YRC Reports $44 Mln. Loss, Awaits Word on Labor Talks

By Rip Watson, Senior Reporter

This story appears in the Nov. 18 print edition of Transport Topics.

YRC Worldwide Inc. last week reported a $44.4 million loss in the third quarter as the less-than-truckload carrier awaited word on a request for formal labor talks aimed at cementing future cost cuts.

The latest loss, equal to $4.45 per share, deteriorated from third-quarter 2012 results that showed a $6.2 million loss from operations. In the year-ago quarter, YRC posted a profit related to a tax benefit.

Revenue increased 1.3% to $1.25 billion as YRC Regional moved more freight.



“Our third-quarter performance was hindered by declines in service, manpower shortages and declines in yield,” CEO James Welch said. He described the situation as “a rather large speed bump” after eight straight quarters of year-over-year narrowing of losses.

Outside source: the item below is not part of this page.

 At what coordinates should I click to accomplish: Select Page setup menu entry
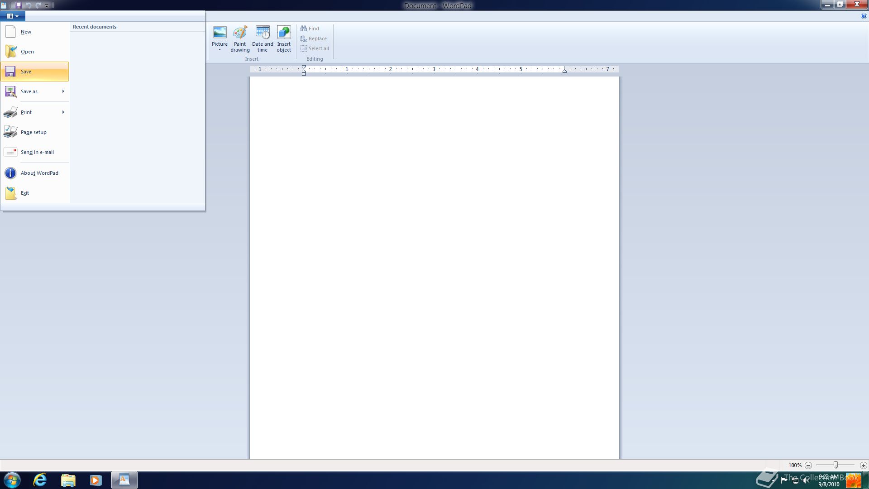33,132
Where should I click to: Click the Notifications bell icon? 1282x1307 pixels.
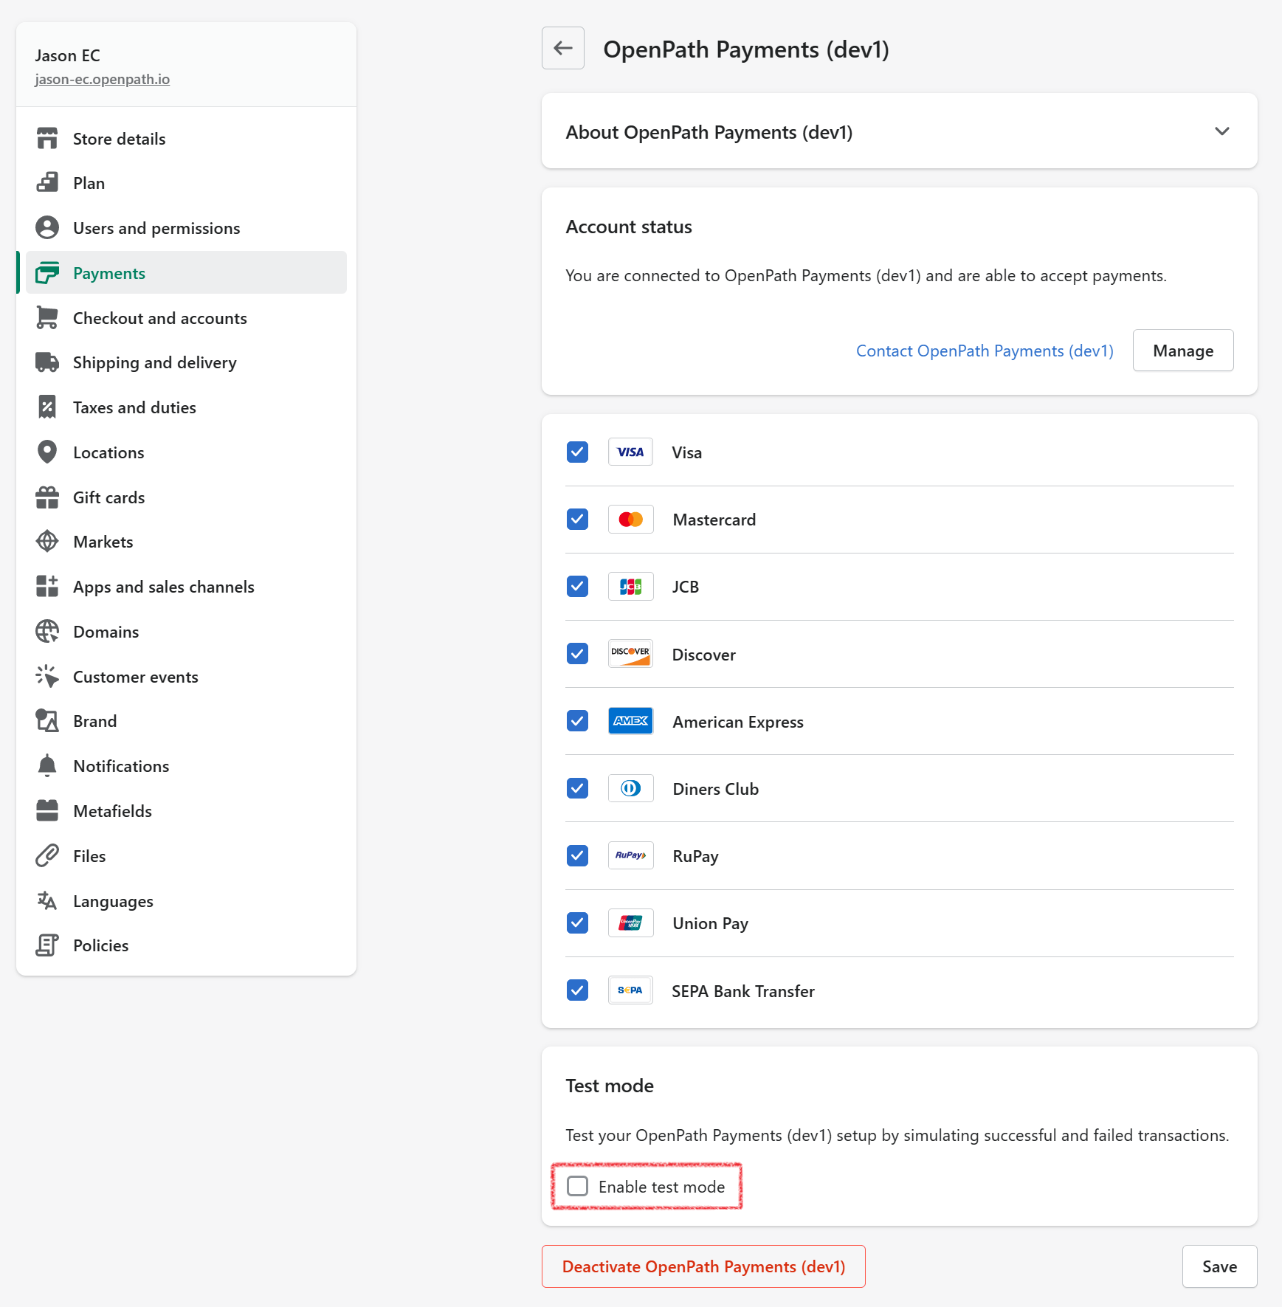click(x=47, y=765)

He made the comments during a conference call and added that steps have been taken to restore service and win back business.

Meanwhile, the only unprofitable publicly traded less-than-truckload carrier was awaiting an official response from the Teamsters union to its request for formal talks aimed at tacking four years onto the contract set to expire in 2015.

Carrier officials told union members at a Nov. 5 meeting a longer contract was needed to satisfy lenders and refinance debt. More than $1 billion of YRC debt matures by March 2015.

YRC said in a Nov. 12 statement that “we understand that local unions have indicated support” for formal talks. However, the union didn’t respond to requests for confirmation.

Teamsters at YRC have taken a 15% pay cut for four years as well as pension-contribution reductions. Debt was refinanced multiple times to keep the company afloat during six years of operating losses.

YRC tied the latest loss to several factors related to service changes during the quarter that were designed to reduce expenses, including shipment declines.

Troubles with the operational change, intended to save around $30 million annually, pushed national unit YRC Freight to a $9.7 million loss before interest and taxes, compared with a $2.8 million profit on that basis in the 2012 period. Revenue fell 1.3% to $808.7 million.

Operating income slipped at YRC Regional to $20 million from $27.2 million. Revenue rose 6.4% to $444 million, primarily because tonnage per day rose 6%.

YRC reported earnings a day after Arkansas Best Corp.’s ABF Freight LTL said operating profit doubled, completing a cycle of improvement at all other publicly traded LTL fleets.

Welch said that the reversals cost former YRC Freight President Jeff Rogers his job. Rogers left in September, and Welch took over the top post.

Driver shortages resulted when 1,100 positions were transferred to different terminals as YRC trimmed 32 of them and not enough people made the move to fill the jobs.

Summer vacations made the situation worse, Welch said, driving up overtime pay and forcing the company to use other carriers.

Increases of $10.8 million in wage costs and $12.2 million in purchased transportation were tied to Freight’s operating problems and costs to move more freight at Regional, said Jamie Pierson, the chief financial officer.

As customers left, rates fell as well, dropping 2.2% at a time when rivals raised prices.

There were other difficulties, Welch said, including higher injury costs, primarily at the regional unit and a lack of shipment inspection personnel.

The turmoil delivered a negative blow to YRC shares, which fell 25% to just over $7 on the day after the earnings report. Four months ago, YRC shares topped $35, and they have been sliding since.

Pierson was optimistic in a Nov. 13 interview with Transport Topics. While he expressed confidence that formal talks would begin “soon,” he didn’t specify a date.

“We have made a ton of progress in the last couple of years,” he said. “We are in so much better shape today. Admittedly, we didn’t execute the change of operations well. James has a very clearly articulated 90-day plan to get them back on track at Freight.”

Welch said shipments last month topped October 2012, and internal service metrics had nearly rebounded to levels before the network changes began.

The losses forced YRC to cut capital spending on equipment and amend its credit agreement to stay compliant with debt covenants, Pierson said.

The nine-month loss narrowed to $84 million from $101.2 million. Revenue dipped 0.7% to $3.66 billion.